Mastocytosis is a group of rare disorders caused by the presence of too many mast cells, or (mastocytes), which are part of the immune system. They are located in connective tissue, including the skin and other areas. They release histamines in the body that alert other immune defenses and are thought to play a role in wound healing. No one with too few or no mast cells has been found, which leads doctors to believe that people cannot survive without mast cells. In rare cases chemicals released by mast cells cause changes in the immune system leading to typical allergy symptoms such as: itching, abdominal cramping, or anaphylaxis (shock from allergic or immune causes). The increased number of mast cells in the tissues in mastocytosis is due to acquired genetic mutations in a protein called c-kit. Since this disease is an abnormal increased growth of genetically abnormal blood cells, mastocytosis is classified as a myeloproliferative neoplasm (MPN).

Symptoms and diagnosis

When too many mast cells exist in the body, skin lesions can occur, as can abdominal discomfort, low blood pressure, faintness, bone or muscle pain, nausea, and vomiting. The diagnosis can be expected from the clinical history and physical exam findings. Blood and urine tests are helpful for making the diagnosis and detecting the proteins produced by the mast cells call tryptase and histamine. Biopsies of affected tissue are needed to make the diagnosis. A bone marrow biopsy is commonly done to demonstrate more wide spread, or systemic, disease. Specific tests on biopsy samples are performed to detect the common mutation in the c-kit protein.
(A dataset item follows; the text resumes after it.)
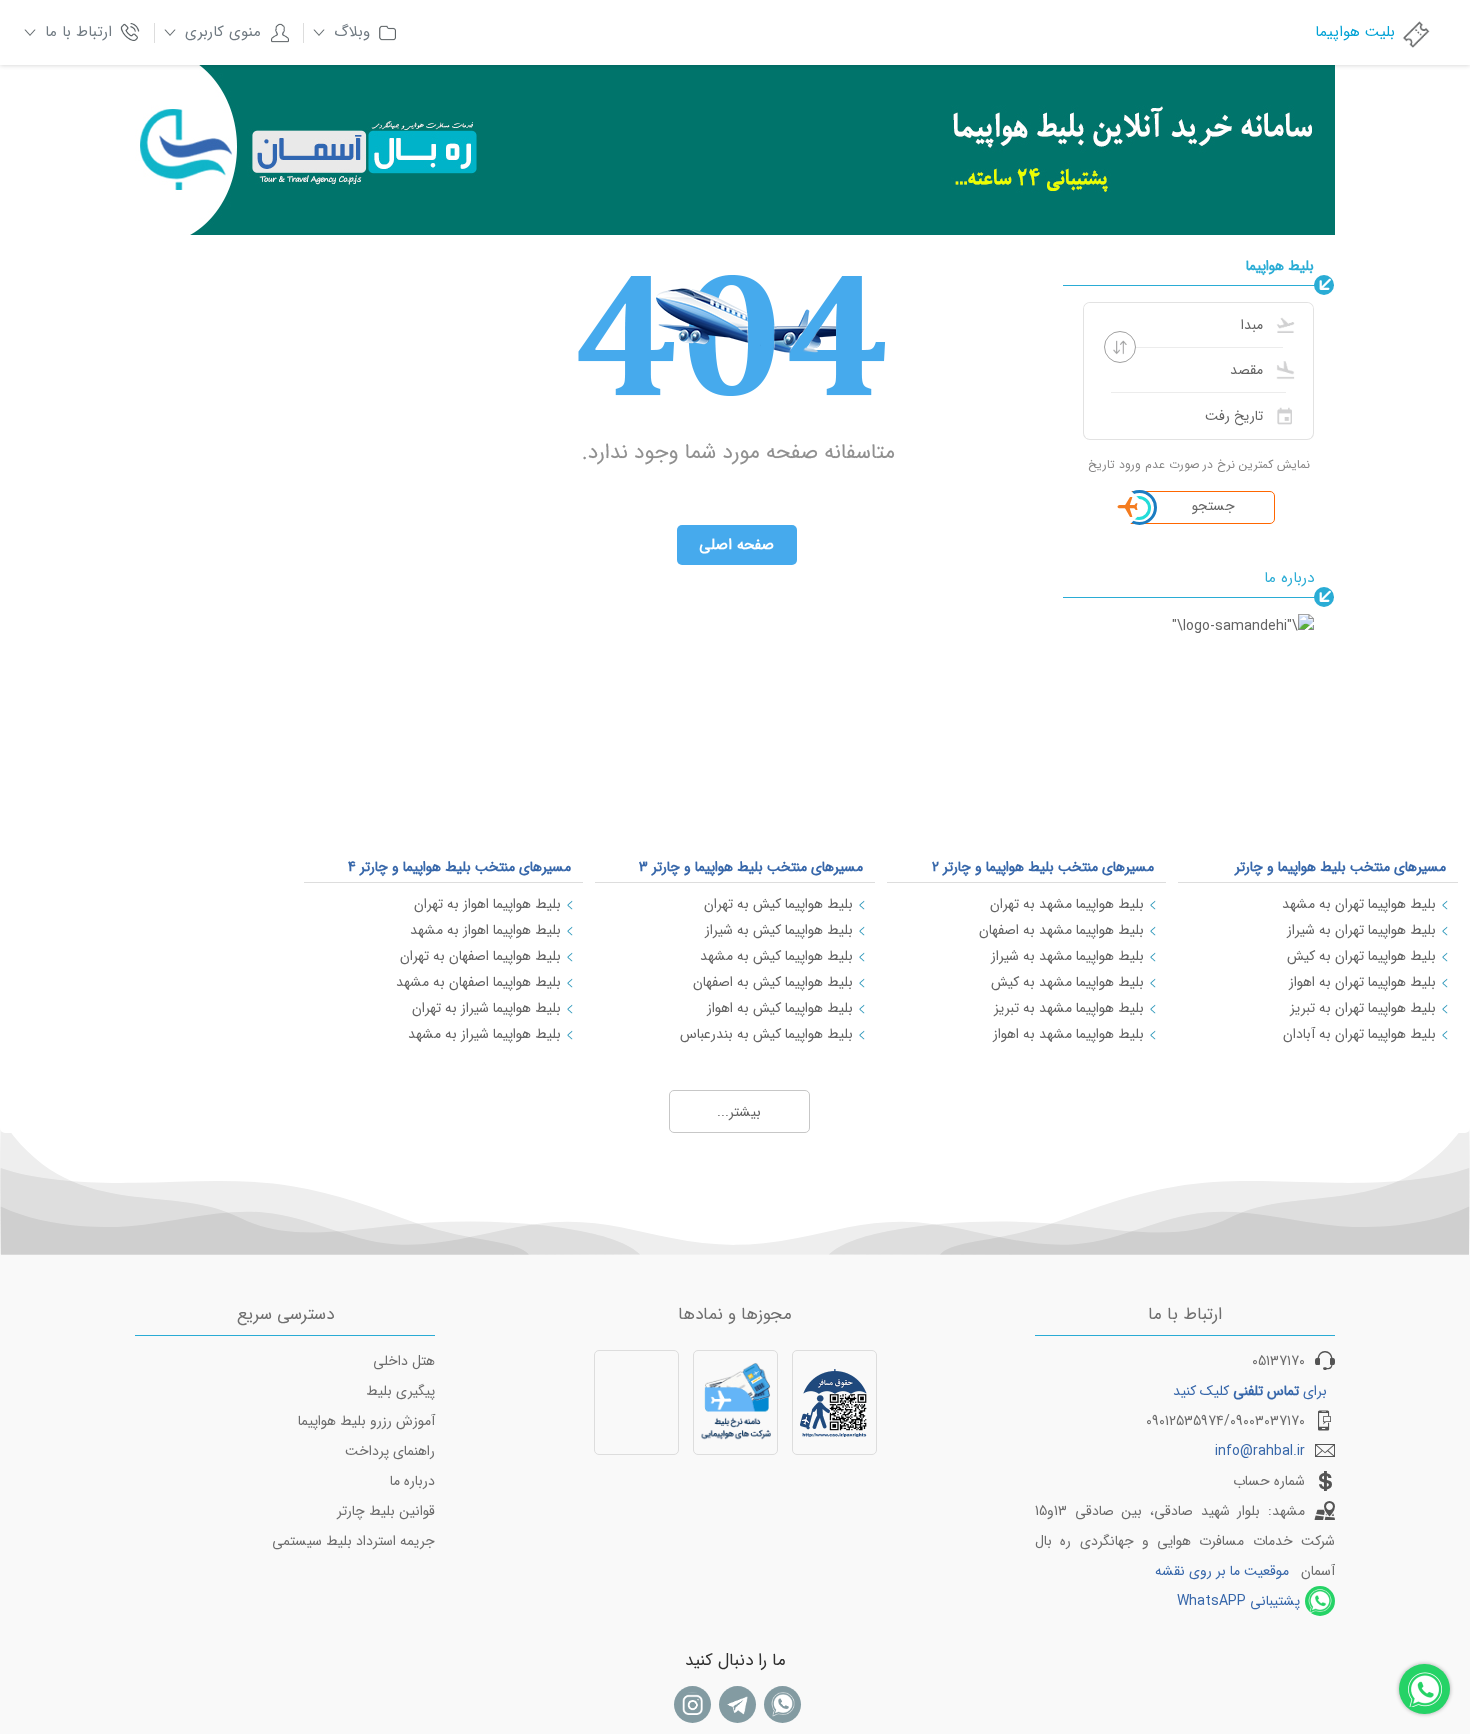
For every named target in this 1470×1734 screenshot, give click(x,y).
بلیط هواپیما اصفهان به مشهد (478, 982)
Most cases of mastocytosis in adults are systemic (involving multiple sites) but are mild and do not require much therapy. Treatments are aimed at preventing the effects of the released disease mediators such as anti-histamines. Other medications stabilized the mast cells. Rarely do patients have more aggressive disease with organ involvement that causes low blood counts, liver failure, and malnutrition. For these patients, steroids and chemotherapy may be used but there are currently no good treatments. Newer drugs are being developed that act on the mutated c-kit or similar proteins.  Physicians at Seattle Cancer Care Alliance are participating in clinical trials to test these drugs.